Допустим, кому-нибудь покажется, будто мы обидим другие прибрежные страны и народы, признав салаку своей национальной рыбкой, тогда можем почтить ее иначе, объявив одни день в году ДНЕМ САЛАКИ. В этот день свое умение, чувства и мысли могли бы демонстрировать как домохозяйки, так и философы. Будем говорить по радио и телевидению, в школах и общественных местах как о кулинарных блюдах, от которых слюнки текут, так и о философии салаки, которая дает пищу для ума.

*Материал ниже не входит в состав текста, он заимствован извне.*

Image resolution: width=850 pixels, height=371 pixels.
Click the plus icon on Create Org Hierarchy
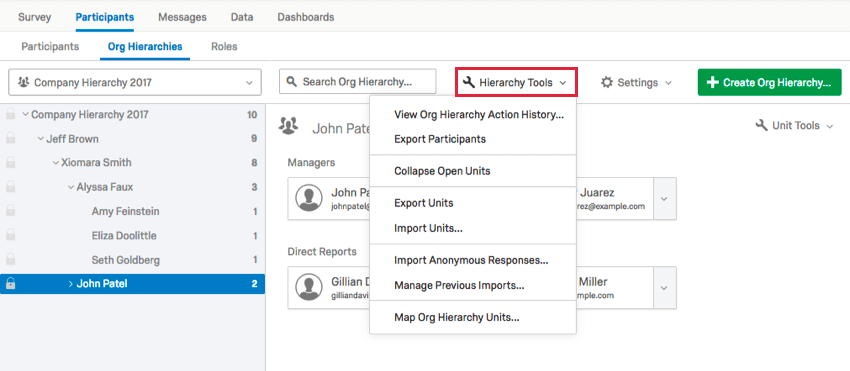713,82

Что касается морского лова, то первые же годы самостоятельности показали, что эстонец вовсе не отличается скромностью и не заботится о природе. За два-три года опустошили все прибрежные воды, выловили окуней, щук, плотву, даже несчастных мальков и загнали скупщикам за валюту. Люди с грустным видом толкутся на рынке и останавливаются возле салачьих прилавков, откуда на них смотрят странные рыбины с большими головами и тощим тельцем. По крайней мере народ может что-то купить, коли очень захочет. Колхозы исчезли, хищнического лова не должно бы теперь быть, однако тралботов не убавилось, сейнеры приватизированы, пьянства меньше, а корысти больше. Если когда-то на приемке рыбы возникали проблемы, то теперь перекупщики дерут глотки и препираются на пирсе задолго до прихода рыбаков к причалу. Как салаке удается противостоять всему этому? Если бы у нас был ДЕНЬ САЛАКИ, то хотя бы в этот день мы смогли бы унять жадные крики горлопанов и поговорить по душам как о судьбе народа, так и о судьбе рыбы.

***

Когда Преэдик привозит улов домой, жена сидит, уткнувшись носом в телевизор, и слушает мудрое и сочувственное выступление Папы Иоанна Павла Второго.

— Хватит тебе на чужих мужчин заглядываться! — громогласно заявляет Преэдик с порога. — Рыба ждет во дворе!

— Потише, потише… — урезонивает жена.